• Excerpted records:
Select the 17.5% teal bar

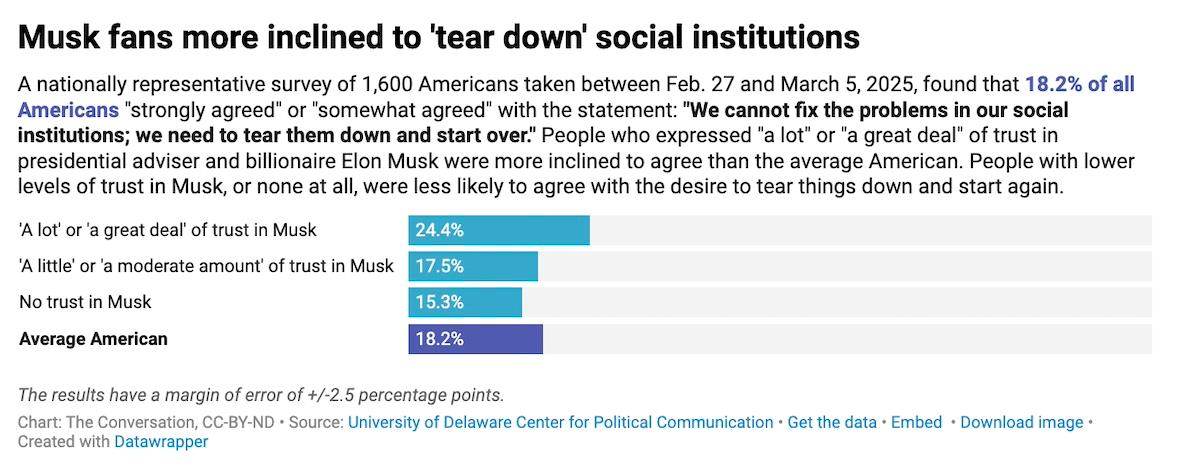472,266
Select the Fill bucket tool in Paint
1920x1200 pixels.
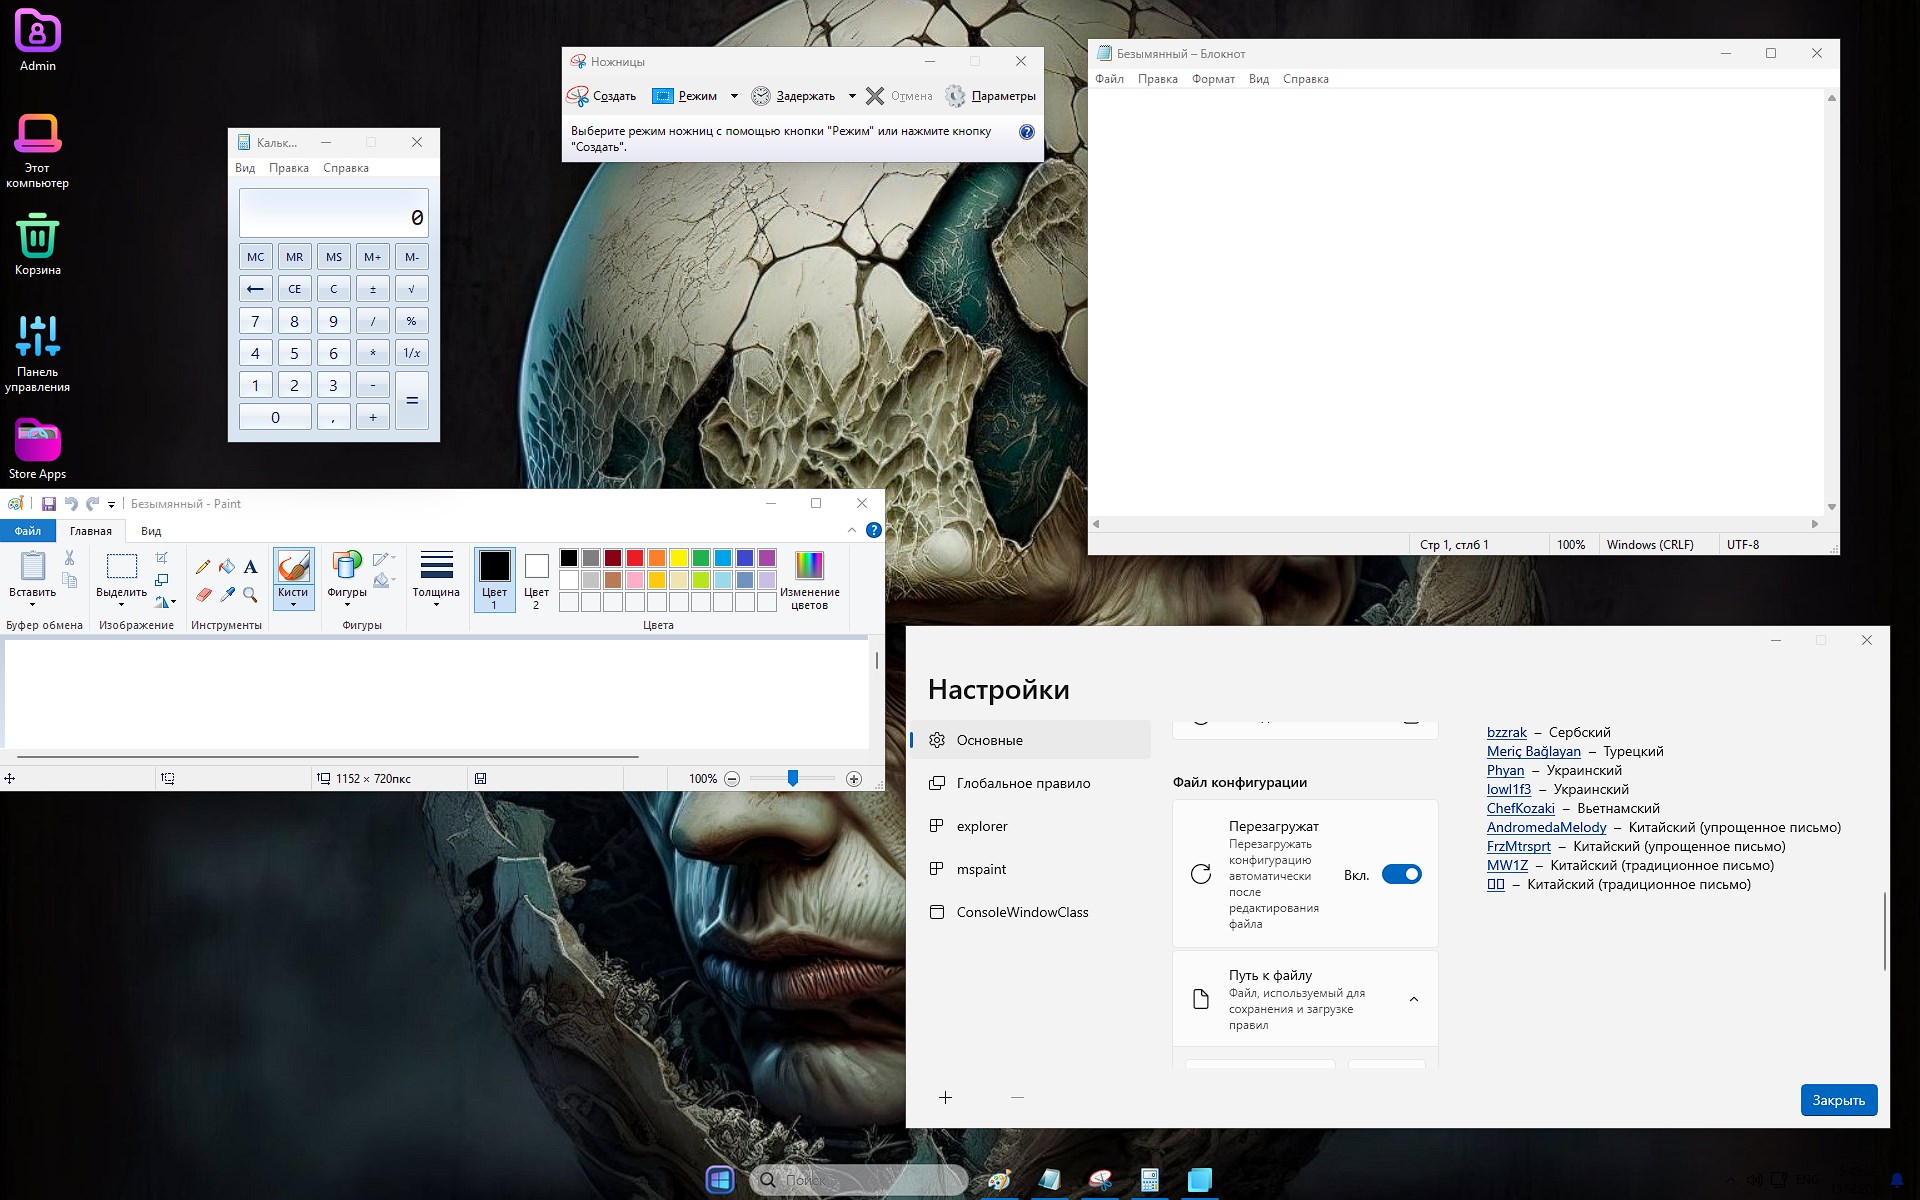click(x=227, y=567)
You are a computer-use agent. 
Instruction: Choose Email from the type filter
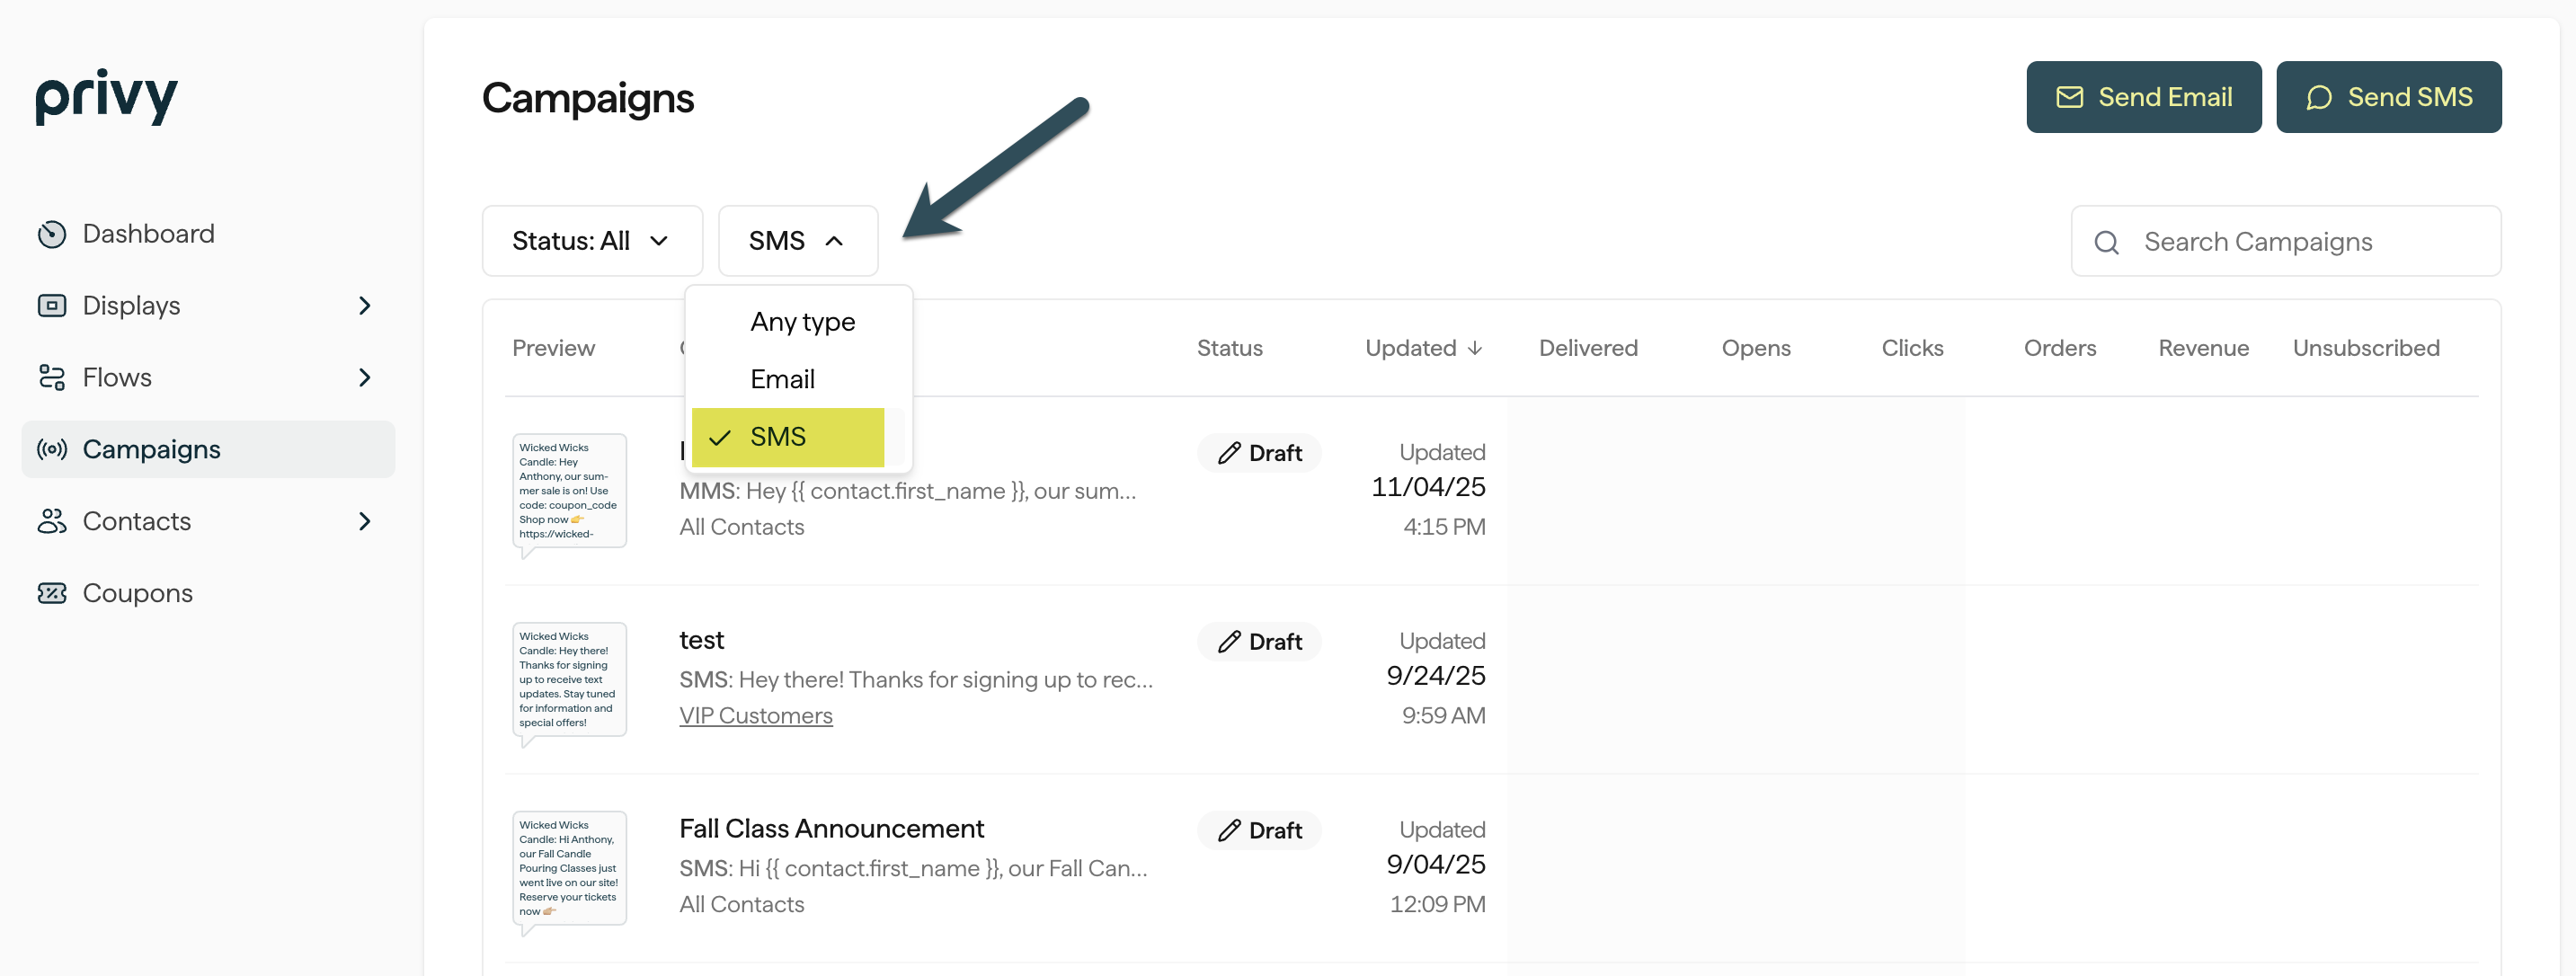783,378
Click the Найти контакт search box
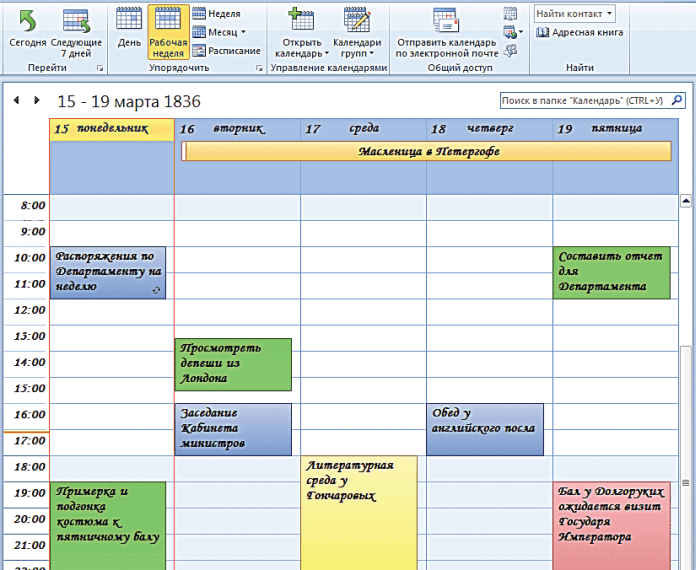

• Task to carry out: Copy the items again, starting at the line that has "You are a computer-use agent." and stopping at the end of the items. Swap "search box" for "input field", change nothing else, and leave out the pictures.

• Result:
You are a computer-use agent. 
Instruction: Choose Email from the type filter
783,378
Click the Найти контакт input field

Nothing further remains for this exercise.